Stored entries:
____
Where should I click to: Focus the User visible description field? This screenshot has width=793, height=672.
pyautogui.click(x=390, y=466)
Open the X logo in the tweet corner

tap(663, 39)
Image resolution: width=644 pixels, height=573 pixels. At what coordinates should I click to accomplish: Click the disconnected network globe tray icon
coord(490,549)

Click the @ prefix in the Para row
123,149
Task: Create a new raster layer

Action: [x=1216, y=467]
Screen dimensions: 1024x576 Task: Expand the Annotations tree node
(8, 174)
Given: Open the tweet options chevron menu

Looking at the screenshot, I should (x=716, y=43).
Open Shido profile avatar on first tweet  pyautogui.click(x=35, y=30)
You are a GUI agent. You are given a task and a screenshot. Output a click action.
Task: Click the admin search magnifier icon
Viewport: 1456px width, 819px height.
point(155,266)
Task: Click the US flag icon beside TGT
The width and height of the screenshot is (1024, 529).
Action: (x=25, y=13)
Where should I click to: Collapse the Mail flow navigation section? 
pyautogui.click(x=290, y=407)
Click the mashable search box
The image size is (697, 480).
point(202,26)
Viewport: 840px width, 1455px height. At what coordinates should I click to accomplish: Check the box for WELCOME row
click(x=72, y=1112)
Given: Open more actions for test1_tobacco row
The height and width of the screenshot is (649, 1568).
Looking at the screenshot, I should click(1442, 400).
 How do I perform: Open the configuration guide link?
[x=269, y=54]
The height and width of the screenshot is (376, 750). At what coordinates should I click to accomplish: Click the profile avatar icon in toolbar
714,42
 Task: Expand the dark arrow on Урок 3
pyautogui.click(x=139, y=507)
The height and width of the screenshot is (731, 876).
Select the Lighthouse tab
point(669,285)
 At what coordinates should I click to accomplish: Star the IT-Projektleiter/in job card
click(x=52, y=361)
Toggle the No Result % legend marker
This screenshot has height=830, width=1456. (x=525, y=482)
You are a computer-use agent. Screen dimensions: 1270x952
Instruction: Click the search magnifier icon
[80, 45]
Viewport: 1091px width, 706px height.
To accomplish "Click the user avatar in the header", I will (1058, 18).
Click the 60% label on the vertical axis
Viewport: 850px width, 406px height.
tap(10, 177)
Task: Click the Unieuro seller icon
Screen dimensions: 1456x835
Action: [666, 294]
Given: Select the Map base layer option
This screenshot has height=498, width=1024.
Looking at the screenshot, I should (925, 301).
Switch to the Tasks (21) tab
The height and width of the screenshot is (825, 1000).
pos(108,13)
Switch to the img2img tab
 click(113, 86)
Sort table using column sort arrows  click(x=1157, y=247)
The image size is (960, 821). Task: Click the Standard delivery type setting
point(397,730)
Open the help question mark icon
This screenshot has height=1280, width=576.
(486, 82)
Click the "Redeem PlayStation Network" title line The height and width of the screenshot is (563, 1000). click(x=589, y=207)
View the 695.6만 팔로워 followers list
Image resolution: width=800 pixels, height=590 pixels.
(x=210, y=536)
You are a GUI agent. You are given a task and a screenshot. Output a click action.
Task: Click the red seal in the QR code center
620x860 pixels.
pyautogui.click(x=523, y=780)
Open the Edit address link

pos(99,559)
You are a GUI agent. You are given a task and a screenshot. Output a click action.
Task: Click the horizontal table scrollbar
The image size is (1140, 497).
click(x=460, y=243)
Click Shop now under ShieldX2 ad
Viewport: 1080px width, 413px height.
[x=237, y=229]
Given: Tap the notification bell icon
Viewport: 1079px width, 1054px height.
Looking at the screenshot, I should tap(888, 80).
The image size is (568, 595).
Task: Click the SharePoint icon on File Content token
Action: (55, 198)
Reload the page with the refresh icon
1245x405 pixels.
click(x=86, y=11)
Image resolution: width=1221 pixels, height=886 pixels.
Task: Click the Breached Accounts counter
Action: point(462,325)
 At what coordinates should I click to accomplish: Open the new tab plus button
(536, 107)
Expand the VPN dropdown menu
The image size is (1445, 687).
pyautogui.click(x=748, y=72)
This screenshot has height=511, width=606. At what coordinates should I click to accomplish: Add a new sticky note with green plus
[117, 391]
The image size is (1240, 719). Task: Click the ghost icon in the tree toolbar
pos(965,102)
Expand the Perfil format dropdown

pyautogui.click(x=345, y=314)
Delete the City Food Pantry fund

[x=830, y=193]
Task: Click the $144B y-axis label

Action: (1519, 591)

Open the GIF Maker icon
____
Every line in the data that holds the string "table" should be returned.

Sort table using column sort arrows  click(x=1157, y=247)
Task: Click the horizontal table scrollbar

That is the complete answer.